--- RECORDS TO PROCESS ---

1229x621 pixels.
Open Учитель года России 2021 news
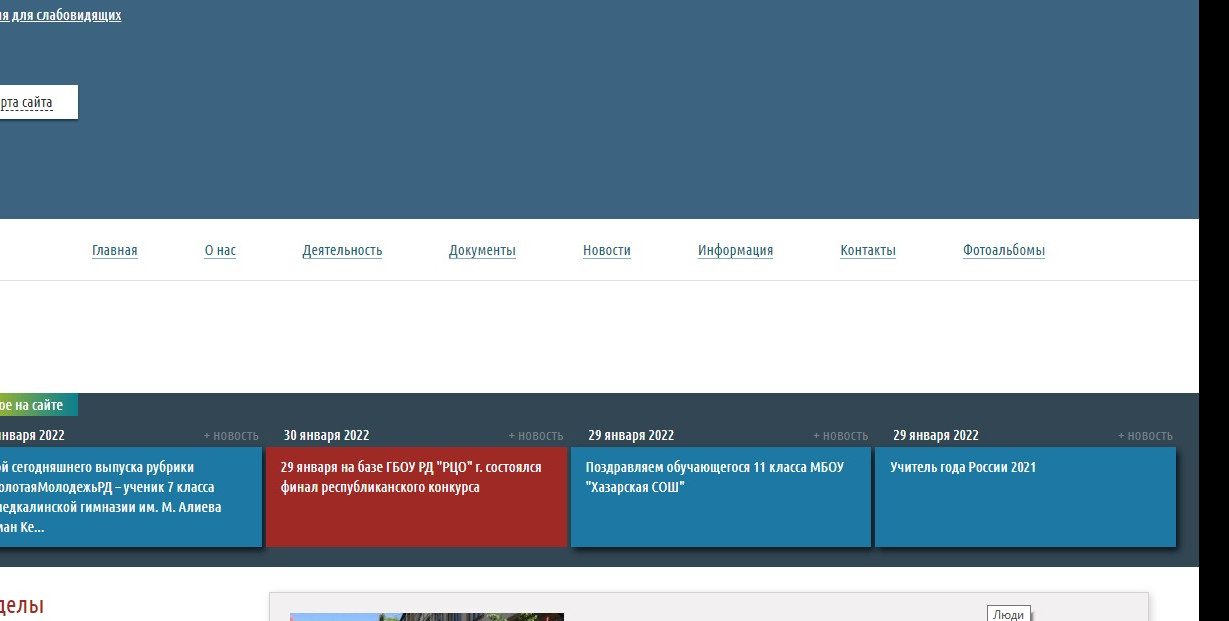[x=1025, y=496]
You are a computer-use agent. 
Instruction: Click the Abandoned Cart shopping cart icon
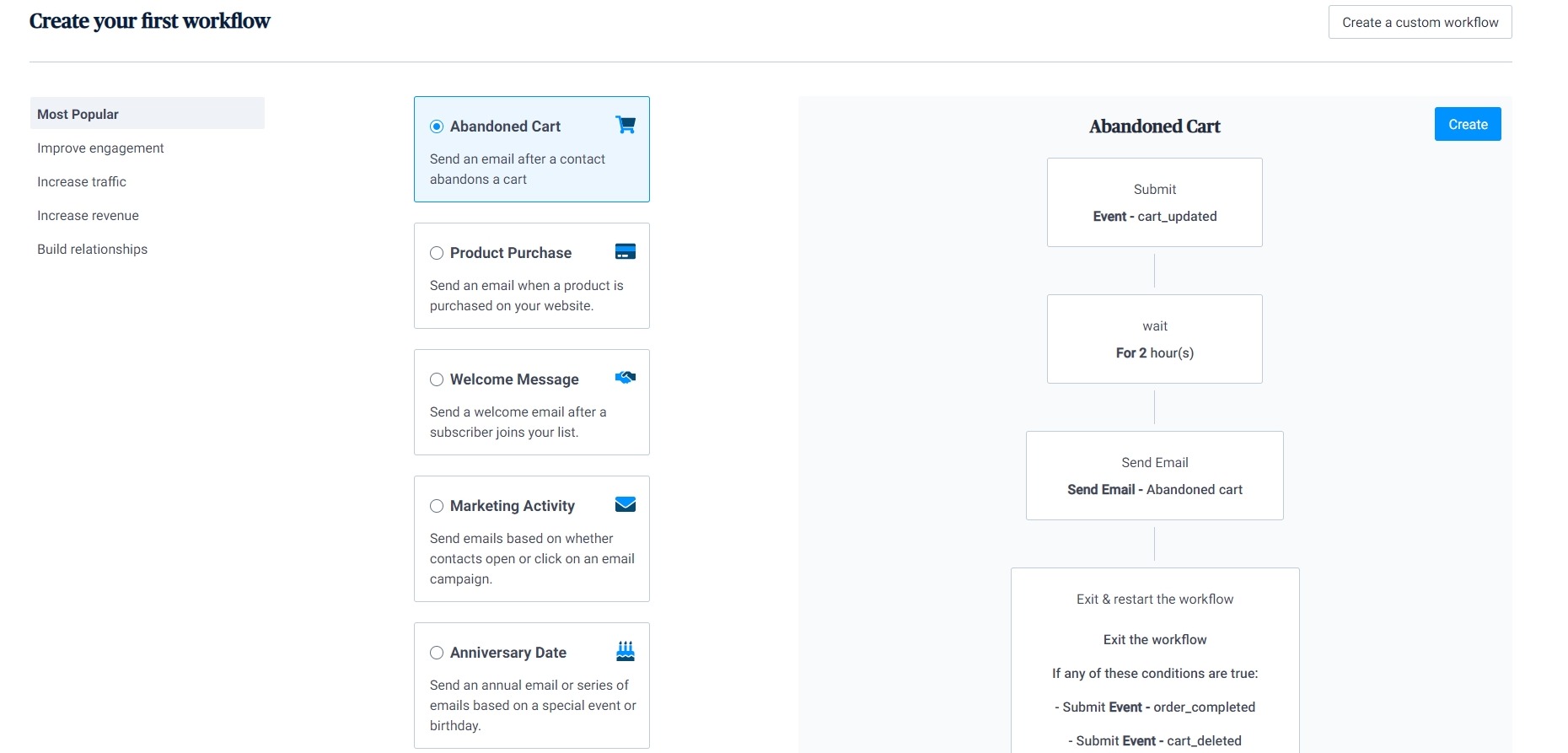pos(626,125)
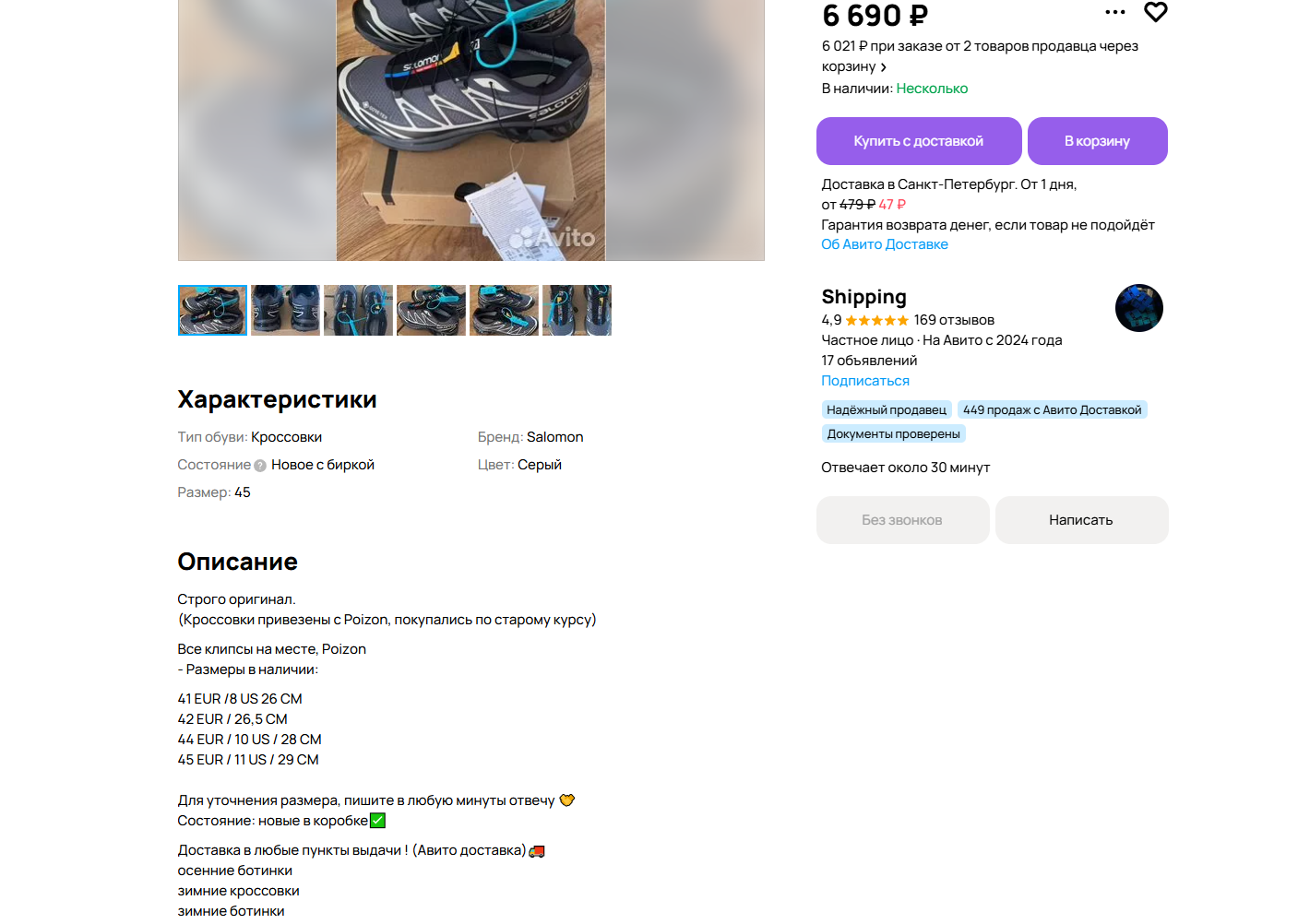Viewport: 1298px width, 924px height.
Task: Click the question mark next to Состояние
Action: click(x=260, y=466)
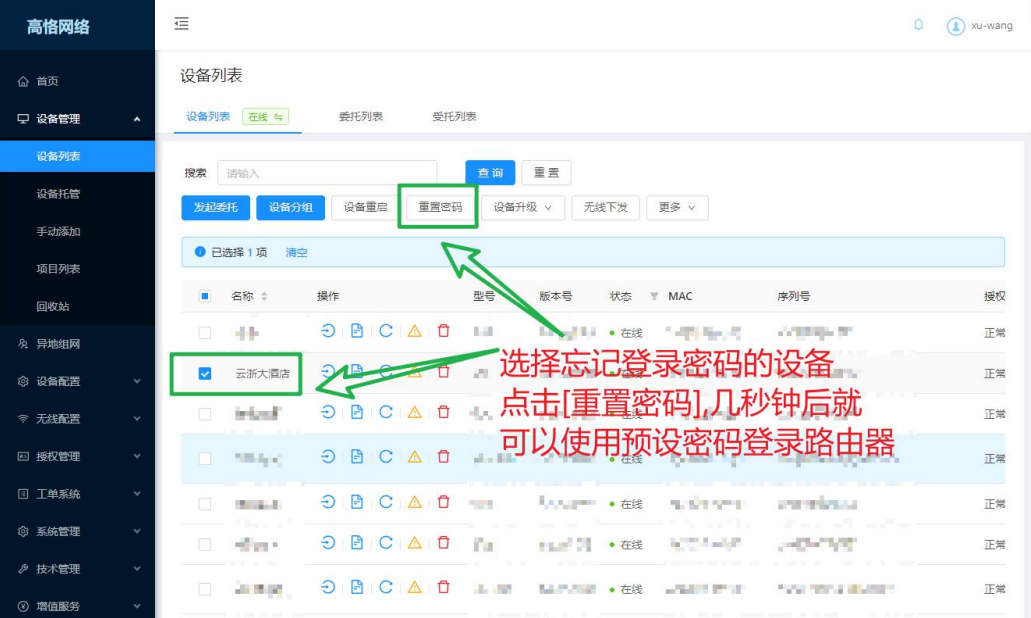
Task: Click the remote login icon in highlighted row
Action: (327, 457)
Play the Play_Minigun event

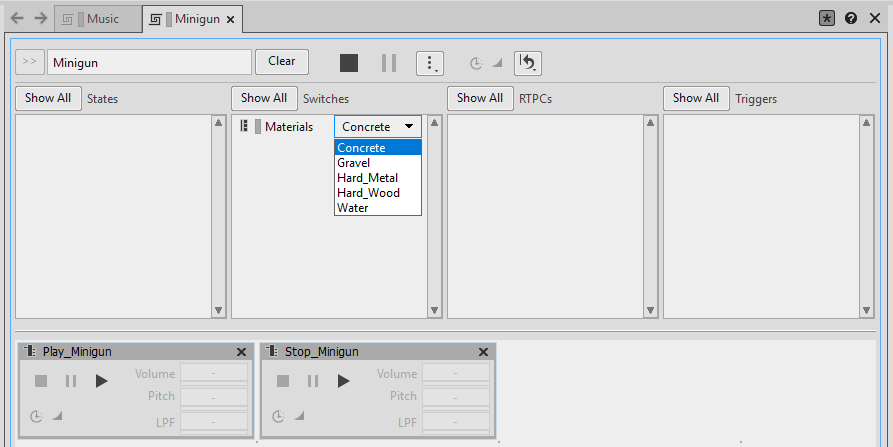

---

» EXERCISE AIM
The copy should match each line above exactly and contain no images.

» ANSWER TO THIS TASK
1229x621 pixels.
Open Учитель года России 2021 news
[x=1025, y=496]
You are a computer-use agent. 
Instruction: Click the Abandoned Cart shopping cart icon
pos(626,125)
Viewport: 1298px width, 924px height.
Task: Click the question mark next to Состояние
Action: click(x=260, y=466)
Task: Click the remote login icon in highlighted row
Action: (327, 457)
Play the Play_Minigun event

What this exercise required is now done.